**Word and item position data:**

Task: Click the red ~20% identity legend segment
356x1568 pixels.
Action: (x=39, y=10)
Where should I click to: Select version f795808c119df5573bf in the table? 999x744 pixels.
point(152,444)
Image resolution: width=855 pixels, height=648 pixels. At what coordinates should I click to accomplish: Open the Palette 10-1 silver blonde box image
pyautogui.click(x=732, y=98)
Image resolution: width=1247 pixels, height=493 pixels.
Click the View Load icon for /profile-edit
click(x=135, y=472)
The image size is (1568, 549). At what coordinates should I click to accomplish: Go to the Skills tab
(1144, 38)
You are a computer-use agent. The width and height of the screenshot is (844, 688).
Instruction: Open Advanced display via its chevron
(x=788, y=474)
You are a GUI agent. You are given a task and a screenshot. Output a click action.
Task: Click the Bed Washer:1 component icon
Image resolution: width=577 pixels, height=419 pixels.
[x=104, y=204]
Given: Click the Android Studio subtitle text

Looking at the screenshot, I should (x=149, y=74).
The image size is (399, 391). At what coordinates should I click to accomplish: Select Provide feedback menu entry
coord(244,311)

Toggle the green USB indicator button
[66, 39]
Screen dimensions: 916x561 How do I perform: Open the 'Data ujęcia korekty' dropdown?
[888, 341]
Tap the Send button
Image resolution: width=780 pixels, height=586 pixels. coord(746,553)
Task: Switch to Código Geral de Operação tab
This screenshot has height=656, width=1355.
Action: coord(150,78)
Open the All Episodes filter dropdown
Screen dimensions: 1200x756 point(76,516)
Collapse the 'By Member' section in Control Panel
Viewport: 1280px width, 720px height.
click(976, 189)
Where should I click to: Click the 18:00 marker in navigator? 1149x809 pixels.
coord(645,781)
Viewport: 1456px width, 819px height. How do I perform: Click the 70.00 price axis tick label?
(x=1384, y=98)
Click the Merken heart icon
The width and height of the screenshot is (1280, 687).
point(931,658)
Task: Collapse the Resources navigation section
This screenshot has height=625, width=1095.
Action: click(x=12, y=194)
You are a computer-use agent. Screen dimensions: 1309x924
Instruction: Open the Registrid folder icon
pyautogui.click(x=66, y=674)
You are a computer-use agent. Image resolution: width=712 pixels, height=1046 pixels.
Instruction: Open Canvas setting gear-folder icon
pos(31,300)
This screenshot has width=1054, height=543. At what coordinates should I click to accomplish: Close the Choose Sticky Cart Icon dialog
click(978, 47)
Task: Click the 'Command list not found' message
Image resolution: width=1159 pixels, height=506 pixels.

**Directions for this task:**
Reproduce all of these items verbatim, line for line.

**Final result:**
Task: Click the red ~20% identity legend segment
356x1568 pixels.
Action: (x=39, y=10)
Where should I click to: Select version f795808c119df5573bf in the table? 999x744 pixels.
point(152,444)
Image resolution: width=855 pixels, height=648 pixels. At what coordinates should I click to accomplish: Open the Palette 10-1 silver blonde box image
pyautogui.click(x=732, y=98)
Image resolution: width=1247 pixels, height=493 pixels.
Click the View Load icon for /profile-edit
click(x=135, y=472)
The image size is (1568, 549). At what coordinates should I click to accomplish: Go to the Skills tab
(1144, 38)
You are a computer-use agent. The width and height of the screenshot is (844, 688).
Instruction: Open Advanced display via its chevron
(x=788, y=474)
You are a GUI agent. You are given a task and a screenshot. Output a click action.
Task: Click the Bed Washer:1 component icon
Image resolution: width=577 pixels, height=419 pixels.
[x=104, y=204]
Given: Click the Android Studio subtitle text

Looking at the screenshot, I should (x=149, y=74).
The image size is (399, 391). At what coordinates should I click to accomplish: Select Provide feedback menu entry
coord(244,311)

Toggle the green USB indicator button
[66, 39]
Screen dimensions: 916x561 How do I perform: Open the 'Data ujęcia korekty' dropdown?
[888, 341]
Tap the Send button
Image resolution: width=780 pixels, height=586 pixels. coord(746,553)
Task: Switch to Código Geral de Operação tab
This screenshot has height=656, width=1355.
Action: coord(150,78)
Open the All Episodes filter dropdown
Screen dimensions: 1200x756 point(76,516)
Collapse the 'By Member' section in Control Panel
Viewport: 1280px width, 720px height.
click(976, 189)
Where should I click to: Click the 18:00 marker in navigator? 1149x809 pixels.
coord(645,781)
Viewport: 1456px width, 819px height. How do I perform: Click the 70.00 price axis tick label?
(x=1384, y=98)
Click the Merken heart icon
The width and height of the screenshot is (1280, 687).
point(931,658)
Task: Collapse the Resources navigation section
This screenshot has height=625, width=1095.
Action: click(x=12, y=194)
You are a computer-use agent. Screen dimensions: 1309x924
Instruction: Open the Registrid folder icon
pyautogui.click(x=66, y=674)
You are a computer-use agent. Image resolution: width=712 pixels, height=1046 pixels.
Instruction: Open Canvas setting gear-folder icon
pos(31,300)
This screenshot has width=1054, height=543. At what coordinates should I click to accomplish: Close the Choose Sticky Cart Icon dialog
click(978, 47)
Task: Click the 'Command list not found' message
Image resolution: width=1159 pixels, height=506 pixels.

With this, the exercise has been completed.